Friday, July 6, 2012

A Matter of Taste?

How is it that two people can have opposite opinions on the same book? Myself and a girl named 'Joyce' read a book called 'Talented'. She rated it 5/5 and I rated it 1/5. Be warned: I have bitter feelings about this book and so this post will be rather negative.

She says that the protagonist, Natalia, 'kicks ass'. In the book Natalia goes on three missions that are detailed. In the first her only contribution is a distraction and she has to be carried out by her teammates. She points out that she failed everyone's expectations. In the second mission she doesn't fight anyone and chokes at her opportunity to finish an assassination. In the third she doesn't kick ass, presay, but mind-control a guy (which, I will admit, is kinda cool). There are only two times she 'kicks ass'; the first is a fight with her teammate that is played more for sexual tension than 'the ability to kick ass' and the second is a simulation.
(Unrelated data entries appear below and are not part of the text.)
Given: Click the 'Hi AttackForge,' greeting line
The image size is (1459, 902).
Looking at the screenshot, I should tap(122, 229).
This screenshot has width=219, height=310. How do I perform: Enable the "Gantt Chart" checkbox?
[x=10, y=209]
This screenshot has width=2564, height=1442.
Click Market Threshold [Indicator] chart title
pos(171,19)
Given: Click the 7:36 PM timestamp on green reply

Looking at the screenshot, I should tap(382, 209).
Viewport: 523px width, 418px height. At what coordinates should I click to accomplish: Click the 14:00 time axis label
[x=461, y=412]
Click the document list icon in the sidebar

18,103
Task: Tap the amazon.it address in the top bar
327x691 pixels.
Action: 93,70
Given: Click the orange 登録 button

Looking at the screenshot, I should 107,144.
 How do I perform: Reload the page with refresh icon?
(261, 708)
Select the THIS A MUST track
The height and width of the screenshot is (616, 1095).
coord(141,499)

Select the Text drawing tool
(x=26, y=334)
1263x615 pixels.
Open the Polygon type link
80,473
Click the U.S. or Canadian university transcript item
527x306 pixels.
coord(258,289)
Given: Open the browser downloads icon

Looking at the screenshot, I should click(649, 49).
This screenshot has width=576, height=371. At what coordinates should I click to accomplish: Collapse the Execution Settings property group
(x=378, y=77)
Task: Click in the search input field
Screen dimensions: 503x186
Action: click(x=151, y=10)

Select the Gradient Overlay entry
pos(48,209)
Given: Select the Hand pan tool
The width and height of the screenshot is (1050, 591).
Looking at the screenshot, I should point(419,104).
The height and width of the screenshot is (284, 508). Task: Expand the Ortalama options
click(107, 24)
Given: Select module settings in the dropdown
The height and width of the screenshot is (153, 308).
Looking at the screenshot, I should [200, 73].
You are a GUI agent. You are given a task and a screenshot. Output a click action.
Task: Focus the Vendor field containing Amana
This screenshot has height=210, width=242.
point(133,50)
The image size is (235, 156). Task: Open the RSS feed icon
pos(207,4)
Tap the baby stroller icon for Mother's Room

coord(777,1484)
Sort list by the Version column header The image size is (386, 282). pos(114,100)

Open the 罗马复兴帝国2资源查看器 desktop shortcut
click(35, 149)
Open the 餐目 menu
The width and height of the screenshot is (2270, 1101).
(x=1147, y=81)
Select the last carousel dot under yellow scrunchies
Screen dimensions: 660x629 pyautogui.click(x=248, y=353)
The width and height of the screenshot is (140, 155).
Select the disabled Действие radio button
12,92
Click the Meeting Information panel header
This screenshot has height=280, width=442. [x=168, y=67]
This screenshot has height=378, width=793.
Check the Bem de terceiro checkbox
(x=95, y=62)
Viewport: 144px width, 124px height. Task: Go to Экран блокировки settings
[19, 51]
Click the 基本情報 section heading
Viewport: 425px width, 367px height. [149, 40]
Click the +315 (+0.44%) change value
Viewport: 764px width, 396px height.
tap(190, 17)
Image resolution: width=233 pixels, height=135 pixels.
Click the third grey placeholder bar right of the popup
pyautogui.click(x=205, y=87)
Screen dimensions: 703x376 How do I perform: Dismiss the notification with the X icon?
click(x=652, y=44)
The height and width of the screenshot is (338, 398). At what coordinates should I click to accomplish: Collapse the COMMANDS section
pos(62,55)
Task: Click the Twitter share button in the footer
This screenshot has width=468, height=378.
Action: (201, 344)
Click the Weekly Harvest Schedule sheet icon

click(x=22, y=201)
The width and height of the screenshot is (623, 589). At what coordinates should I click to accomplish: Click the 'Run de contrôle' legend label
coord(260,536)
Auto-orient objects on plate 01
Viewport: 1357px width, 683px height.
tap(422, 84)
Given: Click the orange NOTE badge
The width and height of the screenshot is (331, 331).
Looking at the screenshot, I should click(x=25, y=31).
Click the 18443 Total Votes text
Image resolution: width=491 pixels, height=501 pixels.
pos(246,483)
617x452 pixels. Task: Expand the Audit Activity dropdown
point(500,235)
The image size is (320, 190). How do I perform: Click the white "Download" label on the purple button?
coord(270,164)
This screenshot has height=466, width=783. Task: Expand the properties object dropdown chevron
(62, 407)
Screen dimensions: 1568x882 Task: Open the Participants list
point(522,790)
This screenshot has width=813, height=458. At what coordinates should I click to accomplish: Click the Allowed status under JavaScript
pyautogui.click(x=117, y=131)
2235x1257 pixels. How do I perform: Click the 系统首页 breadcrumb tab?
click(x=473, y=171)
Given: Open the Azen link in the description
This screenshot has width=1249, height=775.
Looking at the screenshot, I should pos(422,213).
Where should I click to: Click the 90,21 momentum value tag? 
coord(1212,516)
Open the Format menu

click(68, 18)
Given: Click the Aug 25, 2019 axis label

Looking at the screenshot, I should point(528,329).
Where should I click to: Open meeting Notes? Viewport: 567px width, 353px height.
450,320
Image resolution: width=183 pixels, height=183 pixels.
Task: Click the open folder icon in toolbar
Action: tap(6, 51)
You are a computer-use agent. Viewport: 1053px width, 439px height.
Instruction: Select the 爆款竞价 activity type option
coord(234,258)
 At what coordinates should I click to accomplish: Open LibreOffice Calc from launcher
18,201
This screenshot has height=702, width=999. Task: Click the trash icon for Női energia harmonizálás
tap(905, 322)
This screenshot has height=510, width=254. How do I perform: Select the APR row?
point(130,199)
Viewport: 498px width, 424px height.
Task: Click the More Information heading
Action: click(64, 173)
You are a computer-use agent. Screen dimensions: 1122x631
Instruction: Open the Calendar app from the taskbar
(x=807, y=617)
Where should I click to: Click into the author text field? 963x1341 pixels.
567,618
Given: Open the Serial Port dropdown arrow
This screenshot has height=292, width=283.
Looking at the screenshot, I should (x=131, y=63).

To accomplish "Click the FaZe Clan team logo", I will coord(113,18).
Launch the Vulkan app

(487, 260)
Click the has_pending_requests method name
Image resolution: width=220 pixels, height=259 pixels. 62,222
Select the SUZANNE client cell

She says the book is 'readable' when it frequently misses words, and that's its a 'non-stop page turner'. That I can only chalk up to a romantic drama addict because that is what's on most of the pages. The very thing that repealed me might attract someone else. Yet I still have my objection: wish fulfilment. Just on the romance side a hot guy (the book will tell you so many times) is head over heels for the protagonist despite being a lady killer (which book also tells you many times) and the protagonist gets to beat up her cheating boyfriend without consequences of any sort.

She says 'It has an equal portion of adventure, romance, drama, & paranormal attribute'. Before the climax there are only two missions that have any depth to them and even those are brief. Other than that there is a simulation that accomplishes nothing; filler to convince the adventure seekers not to throw the book away. The other 200 some pages are about the pitfalls in the protagonist's love life. There is no 'paranormal' but science fiction and even that receives little attention after the first few chapters.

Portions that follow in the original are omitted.